L’habitat grignote toujours plus d'espaces naturels, agricoles ou forestiers
Entre 2011 et 2020, la région Auvergne-Rhône-Alpes a vu disparaître 292 km² d’espaces naturels, agricoles ou forestiers au profit de l’urbanisation, soit 0,4 % de la surface régionale. C’est le constat effectué par l’Insee, en partenariat avec la direction régionale de l’équipement, de l’aménagement et du logement (Dreal), dans une étude publiée en octobre 2025.
La région Auvergne-Rhône-Alpes se hisse au cinquième rang des plus consommatrices de foncier en France métropolitaine : les deux tiers des surfaces artificialisées l’ont été pour la construction de logements. L’activité économique et les infrastructures de transport en représentant respectivement 22 % et 7 % des espaces utilisés. La progression de l’occupation des sols augmente de 7,5 % entre 2011 et 2020, contre 6,7 % au niveau national. La dynamique démographique régionale y est pour beaucoup : la population a, en effet, crû de 6,3 % (contre 3,9 % en moyenne nationale). 43 % de la consommation d’espace liée à l’habitat correspond donc à l’évolution du nombre d’habitants. Les territoires les plus concernés sont la Haute-Savoie (+ 7,3 %) et l’Ardèche (+ 7,2 %), suivis de la Haute-Loire, de l’Allier et de l’Ain. En Haute-Savoie, les zones situées entre Annecy et Genève connaissent une flambée de la construction : la communauté de communes Usses et Rhône s'est ainsi urbanisée à plus de 10 %. À l’inverse, dans le Rhône, déjà très urbanisé, la hausse reste limitée à 2,7 %.
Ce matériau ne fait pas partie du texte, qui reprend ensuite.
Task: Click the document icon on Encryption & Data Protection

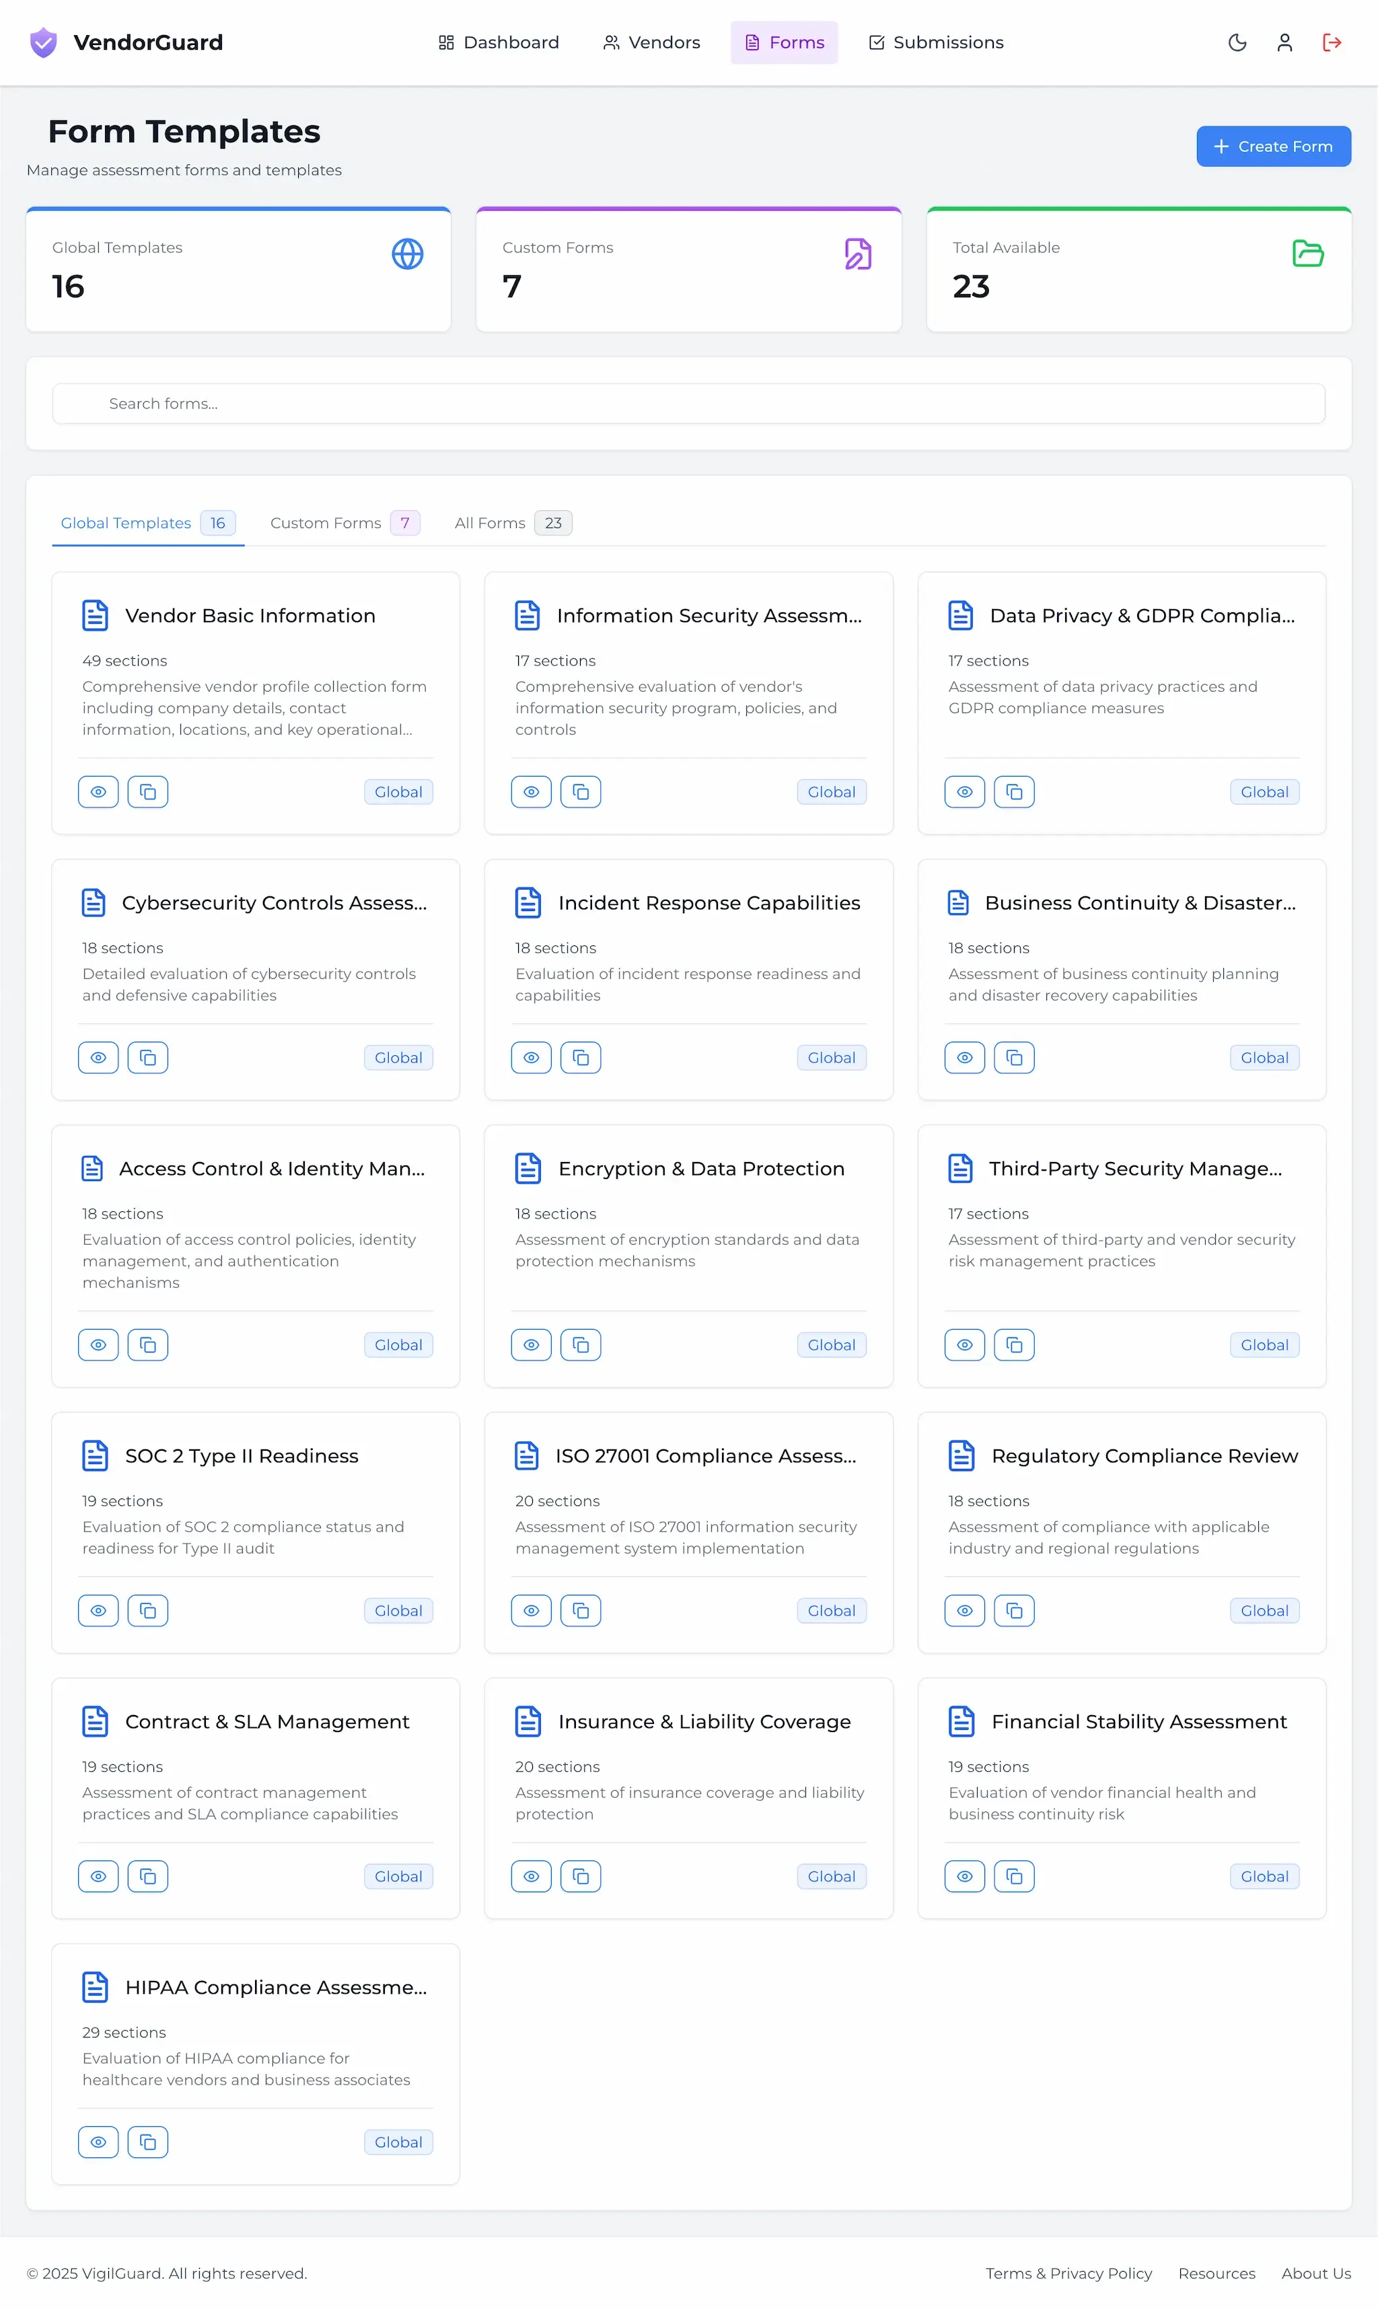Action: (527, 1168)
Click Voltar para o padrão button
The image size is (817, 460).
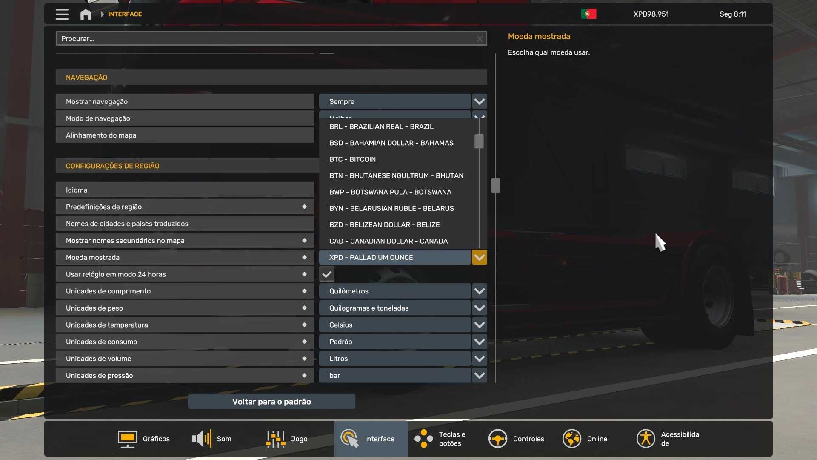click(x=271, y=402)
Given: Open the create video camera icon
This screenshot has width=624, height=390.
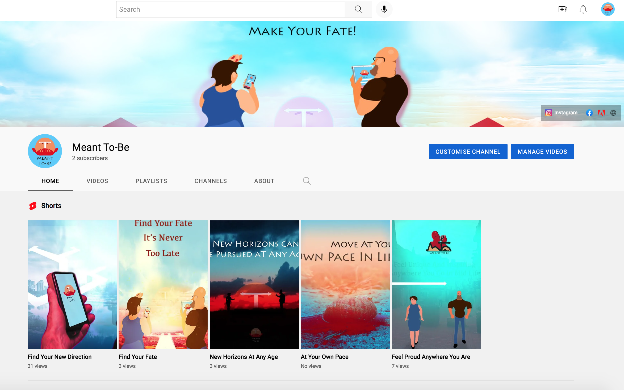Looking at the screenshot, I should [563, 9].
Vacance et résidences secondaires
Si la croissance démographique stimule les besoins de logements, elle n’est pas le seul facteur de l’augmentation de la pression foncière. Dans l’ouest de la région (Allier, Haute-Loire, Cantal), beaucoup de logements, notamment les plus anciens, sont désormais inadaptés aux attentes actuelles (localisation, confort, rénovation difficile). Cette situation favorise ainsi leur vacance, autre facteur de la pression foncière. Les constructions neuves repartent donc à la hausse, surtout là où le foncier reste bon marché. Dans l’Allier, les logements vacants expliquent 63 % de la croissance du parc. D’un autre côté, au sein des zones touristiques (massifs savoyards, Sancy, gorges de l’Ardèche) les résidences secondaires se multiplient et accentuent le phénomène. Jusqu’à 79 % des logements sont non permanents dans certaines intercommunalités. Ces biens échappent souvent à la population locale, incitant à construire davantage.
Les axes de communication
L’étude met en lumière la tendance de l’urbanisation à se concentrer le long des grands axes, à proximité des infrastructures, autour des agglomérations et le long des axes de communication, notamment pour l'emploi. La région Auvergne-Rhône-Alpes fait d’ailleurs partie des quatre régions métropolitaines qui comptent le plus d’espaces protégés (34 %), notamment grâce aux parcs naturels. Dans la Drôme, une petite partie des communes (10 %) concentre la moitié de l’urbanisation et de l’artificialisation des sols entre 2011 et 2020. Ailleurs, comme en Haute-Savoie ou en Isère, la pression est plus diffuse mais continue, mais l’urbanisation est essentiellement concentrée dans les communes de la vallée du Rhône, ainsi que le long de l’axe en direction de Grenoble via Romans-sur-Isère. Face à ces dynamiques, les collectivités doivent composer entre attractivité, tourisme et sobriété foncière. La loi Climat et résilience impose d’ailleurs de réduire de moitié la consommation d’espace d’ici 2031, avant d’atteindre le « zéro artificialisation nette » en 2050. Un défi de taille dans une région où la montagne, les zones protégées et les terres agricoles se disputent d’ores et déjà un territoire limité.